55.The Sydney team has access to Diary Records not accessible to examiners in branch offices.  These records provide supplementary information about listed securities.

56.Diary Records contain details of:

  • ASX code changes;

  • each dividend payment made in the previous 52 weeks;

  • each interest payment made on convertible notes in the previous 52 weeks;

  • bonus issues;

  • rights issues;

  • application money required to be paid for rights issues;

  • share consolidations and splits;

  • calls made on partly paid shares;

  • capital returns;

  • take-over offers; and

  • company reports to the Australian Stock Exchange.

57.Diary records can be used to:

  • find the exact details of date and amount of dividend paid; and

  • to check the calculations used to determine dilution factors.


58.The current system for recording stock exchange sales and acquisitions is referred to as the Flexible Accelerated Security Transfer (FAST).  FAST provides details of share holdings and transactions.  Statements are not comprehensive but usually include basic details of opening and closing balance; bonus issues; rights issues; reconstructions and dividend reinvestments.

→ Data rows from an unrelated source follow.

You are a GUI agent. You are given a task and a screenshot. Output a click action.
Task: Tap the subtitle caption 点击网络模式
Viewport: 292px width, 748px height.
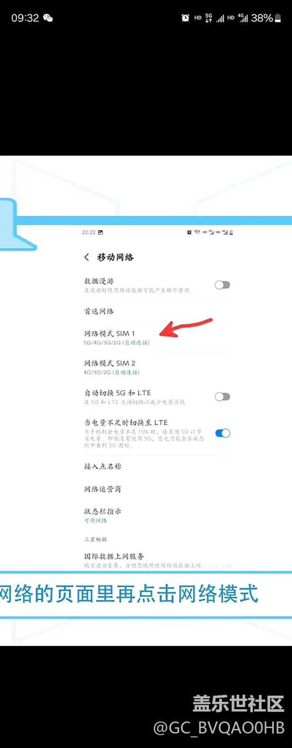[199, 594]
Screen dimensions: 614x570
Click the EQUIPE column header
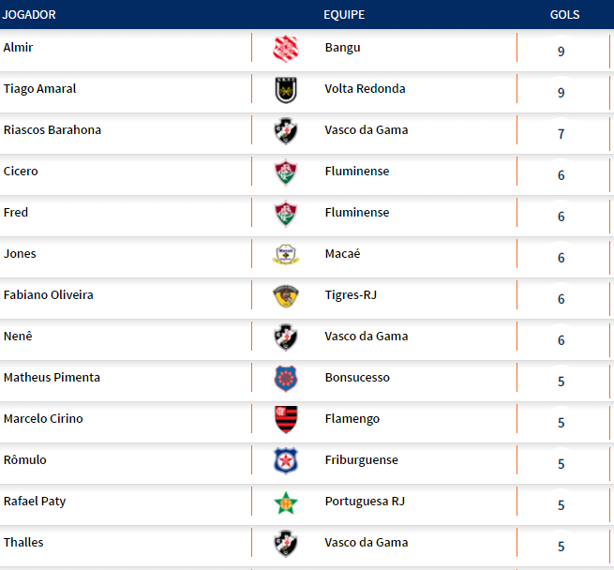(344, 15)
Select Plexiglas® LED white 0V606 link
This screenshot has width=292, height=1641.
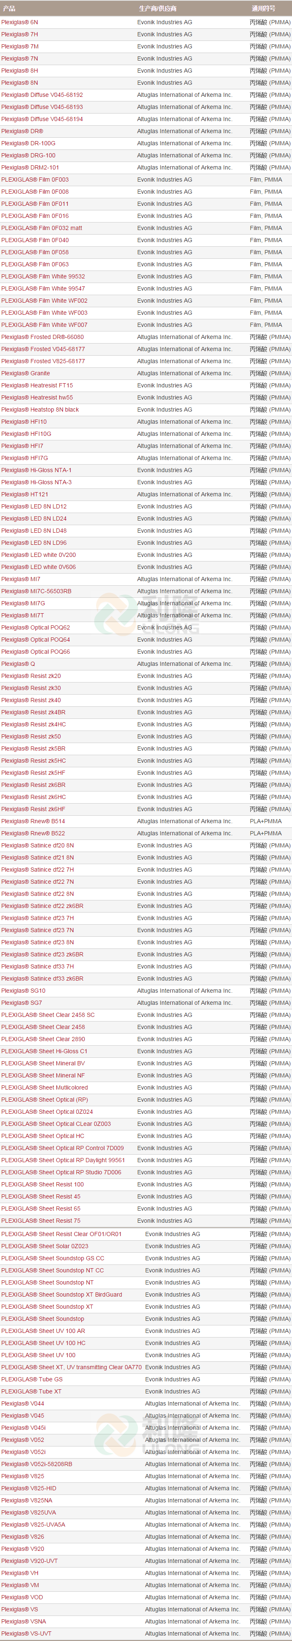coord(38,567)
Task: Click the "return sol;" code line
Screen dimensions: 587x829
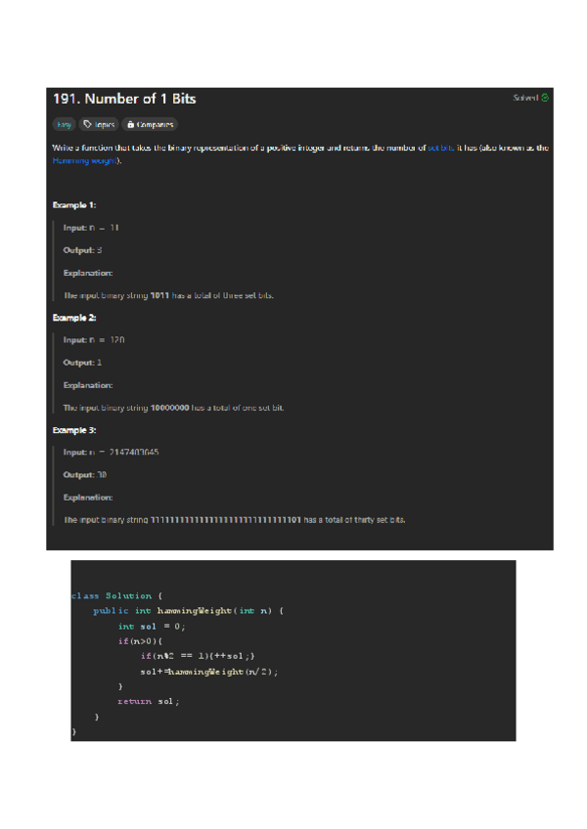Action: tap(149, 701)

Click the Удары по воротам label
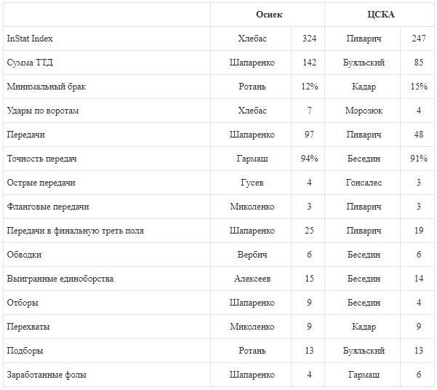[42, 111]
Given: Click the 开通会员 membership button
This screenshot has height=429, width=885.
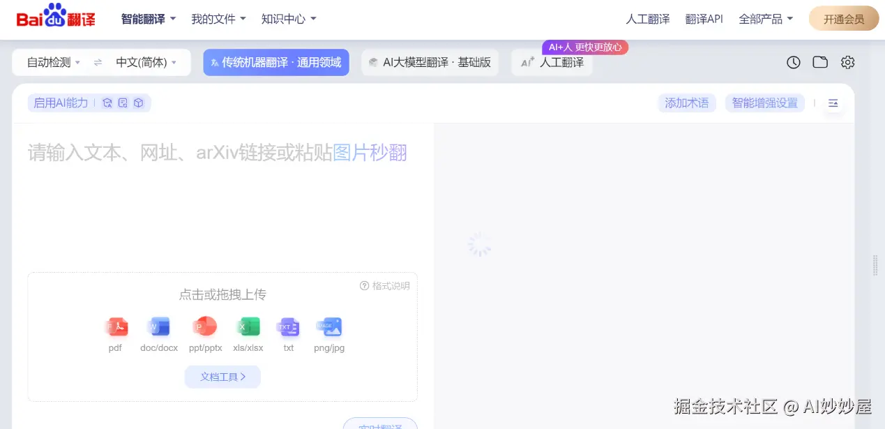Looking at the screenshot, I should click(x=843, y=20).
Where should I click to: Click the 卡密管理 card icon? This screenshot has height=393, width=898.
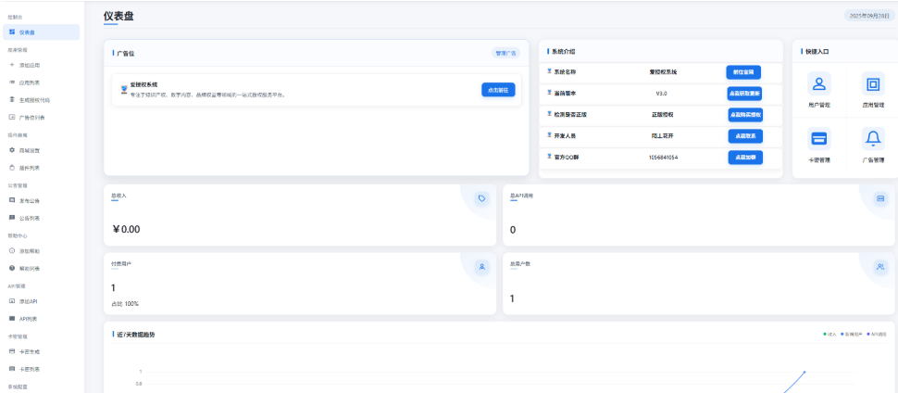click(819, 140)
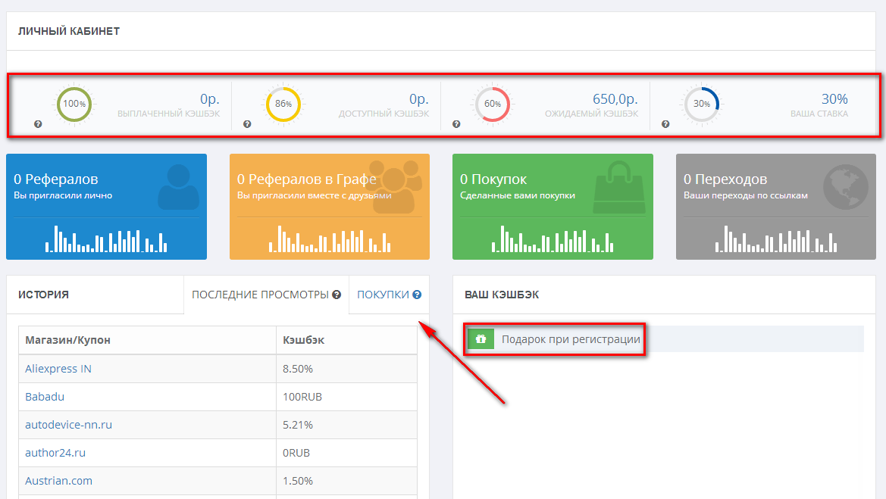Click the 60% red progress ring
Viewport: 886px width, 499px height.
click(x=493, y=104)
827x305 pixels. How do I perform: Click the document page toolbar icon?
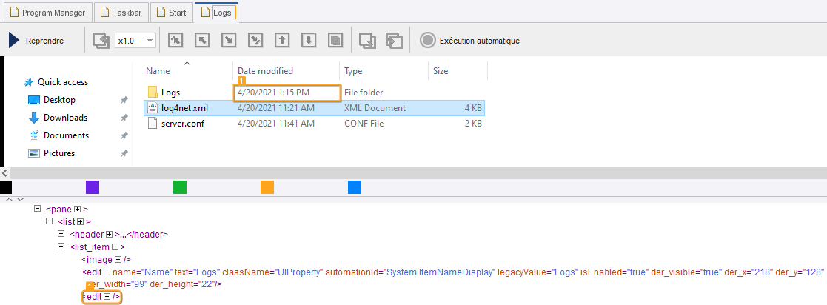(335, 41)
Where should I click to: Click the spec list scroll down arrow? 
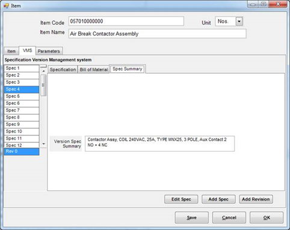[x=43, y=144]
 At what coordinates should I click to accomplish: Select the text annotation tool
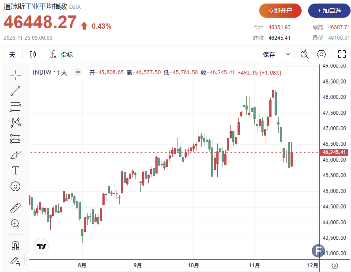15,170
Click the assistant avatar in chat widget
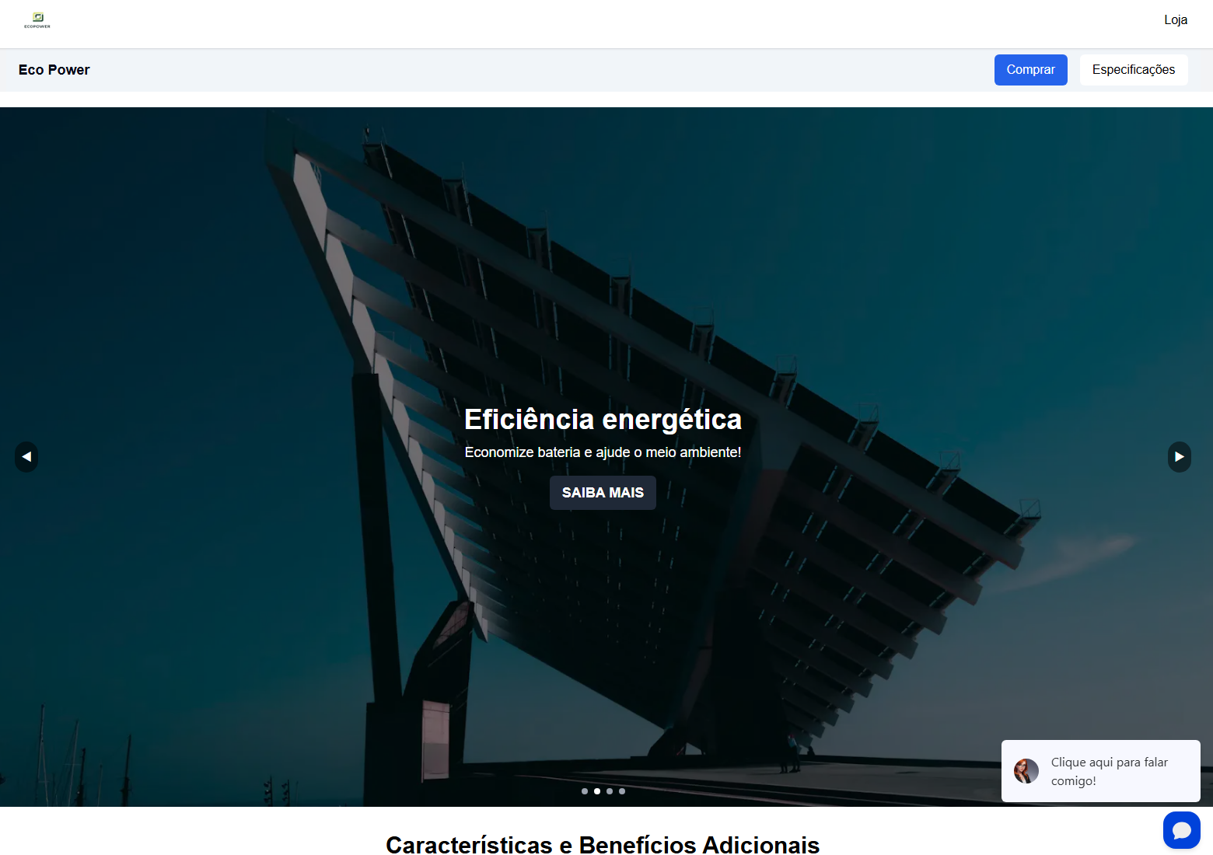The height and width of the screenshot is (855, 1213). pos(1026,771)
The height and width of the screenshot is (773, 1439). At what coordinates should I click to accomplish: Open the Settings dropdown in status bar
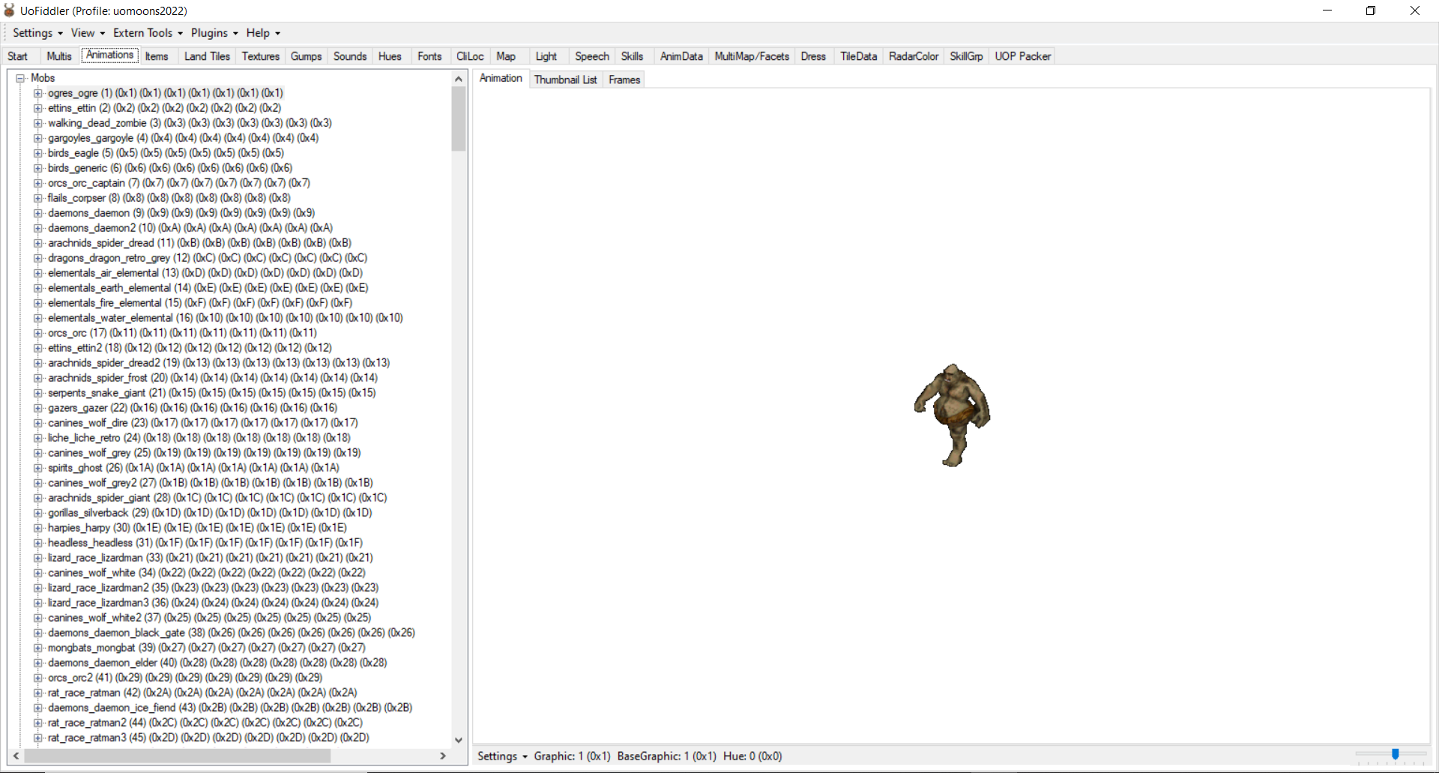(x=502, y=756)
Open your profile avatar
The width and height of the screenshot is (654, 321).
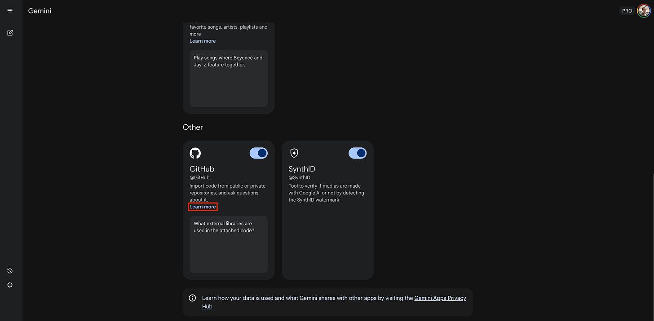[643, 10]
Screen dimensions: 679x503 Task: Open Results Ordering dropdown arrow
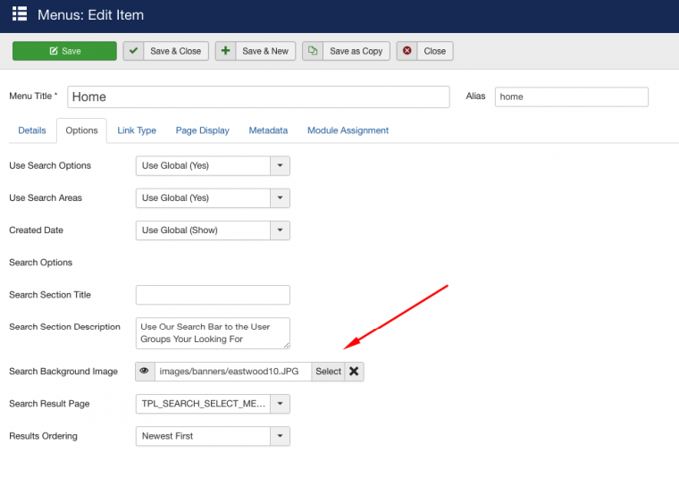[281, 436]
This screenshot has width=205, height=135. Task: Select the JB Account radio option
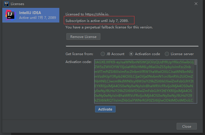click(x=103, y=54)
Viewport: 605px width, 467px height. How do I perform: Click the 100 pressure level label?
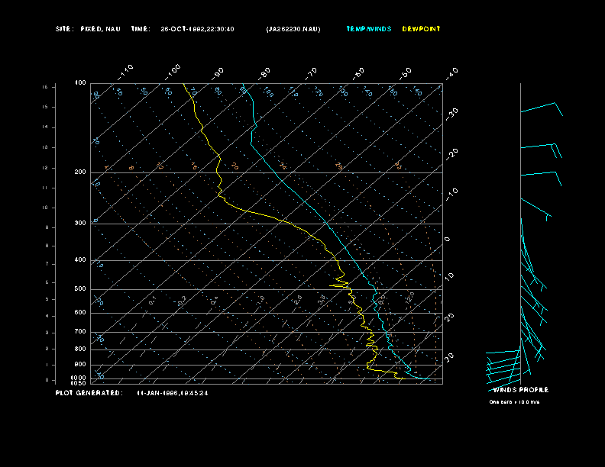(x=80, y=82)
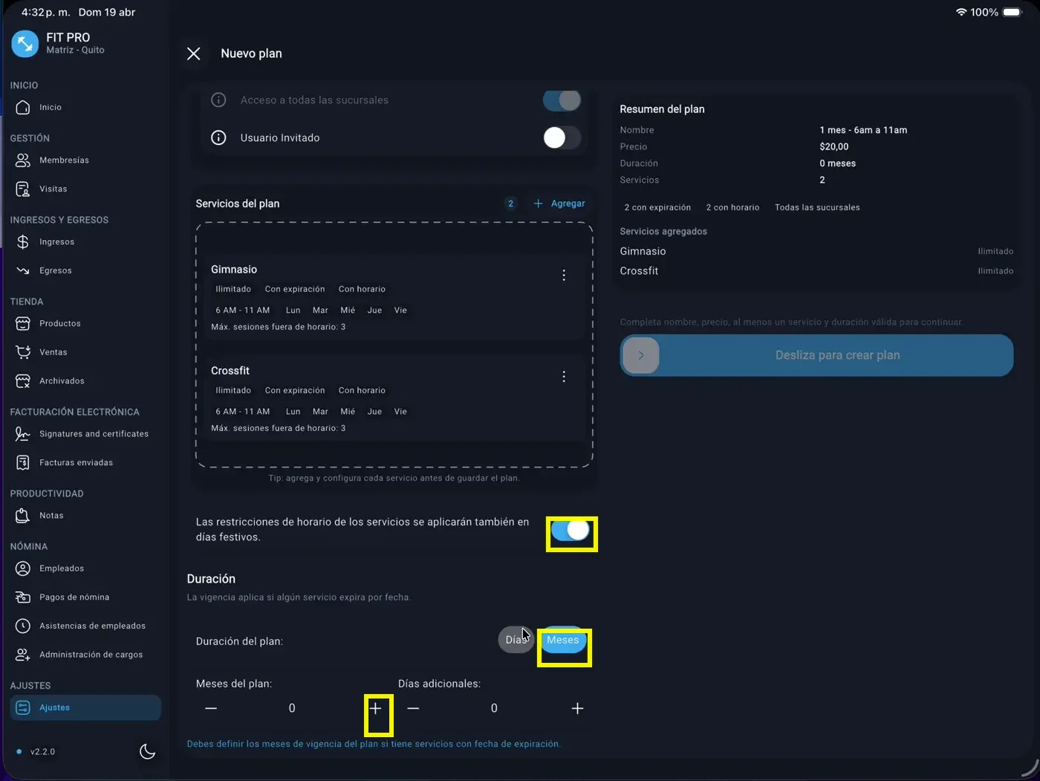The width and height of the screenshot is (1040, 781).
Task: Open Membresías in the sidebar
Action: [x=64, y=160]
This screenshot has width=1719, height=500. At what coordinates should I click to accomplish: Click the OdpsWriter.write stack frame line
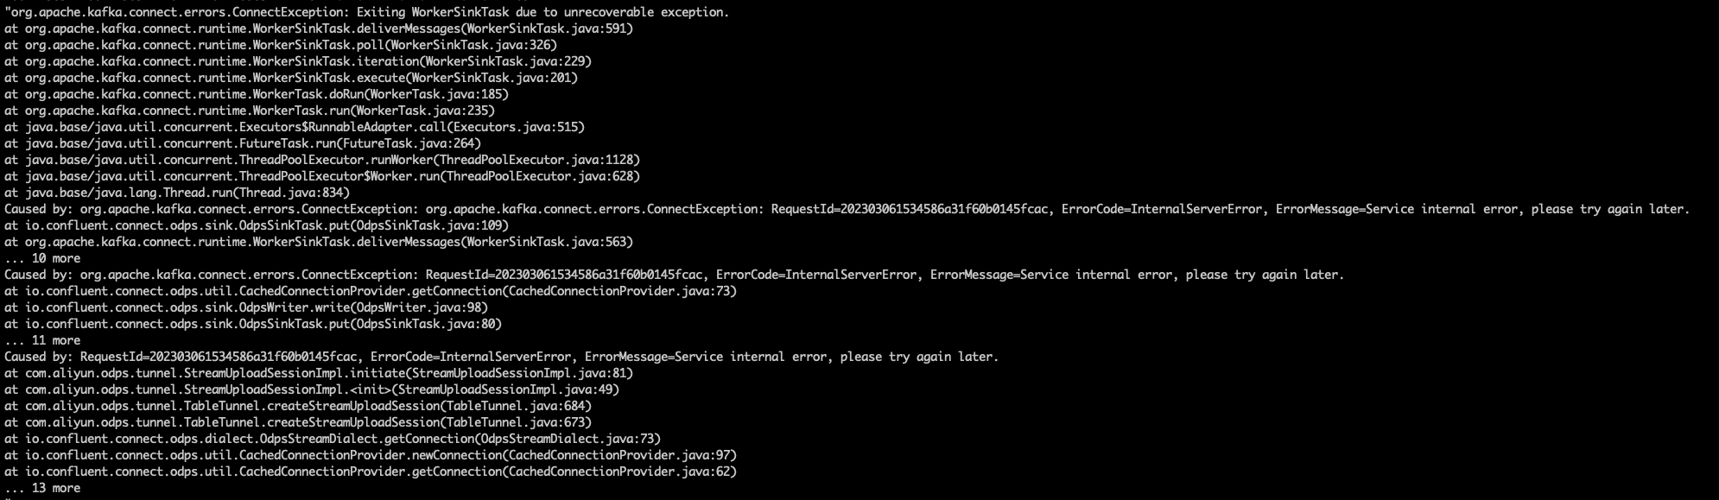246,307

59.Many pensioner may use stock brokers who compile annual statements for taxation and pension assessment purposes.  The pensioner should be able to provide these records on request.  If a pensioner owns listed securities it would be expected that they would receive annual statements of performance.  These statements would clearly identify the number of shares held and any dividend, rights or bonus issues, and reconstructions occurring in the reporting period.

60.The Australian Stock Exchange is currently implementing a new system for allowing the electronic transfer of funds for the acquisition and sale of shares.  The new system is called the Clearing House Electronic Sub-register System (CHESS).  Subscribers will not be forced to transact using CHESS however, if they do elect to do so, either individually or through a stock broker, the information on their new monthly transaction statements will include comprehensive details such as: account balance; reconstructions; rights issues; bonus issues; dividend reinvestments; listing transactions; and, closing balances.  It is not expected that many pensioners will subscribe to CHESS however, those that do will be able to confirm their share transactions by simply requesting a statement.


61.This Department and the Department of Social Security are currently investigating the feasibility of obtaining a supplier for the electronic transmission of overseas share and listed security performance.  Once a supplier has been contracted further information will be issued.  Meanwhile interim measures for maintaining income are under consideration.  Until further advice is issued the pensioner's stated income should be recorded.


62.Reports have been received of pensioners seeking further clarification of the legislative definition of the date of acquisition.  Documentation concerning these representations has been forwarded to the Attorney General's Departments.  Branch offices will be forwarded a copy of the outcome as soon as it is available.


63.Current service pension review forms and new claim forms have been updated to cater for the most recent policy changes. New stocks of the approved forms will be available for issue early in 1994.


64.A new updated version of the General Orders Service Pension will be released on 'the General' in December 1993.  The update includes information included in this instruction.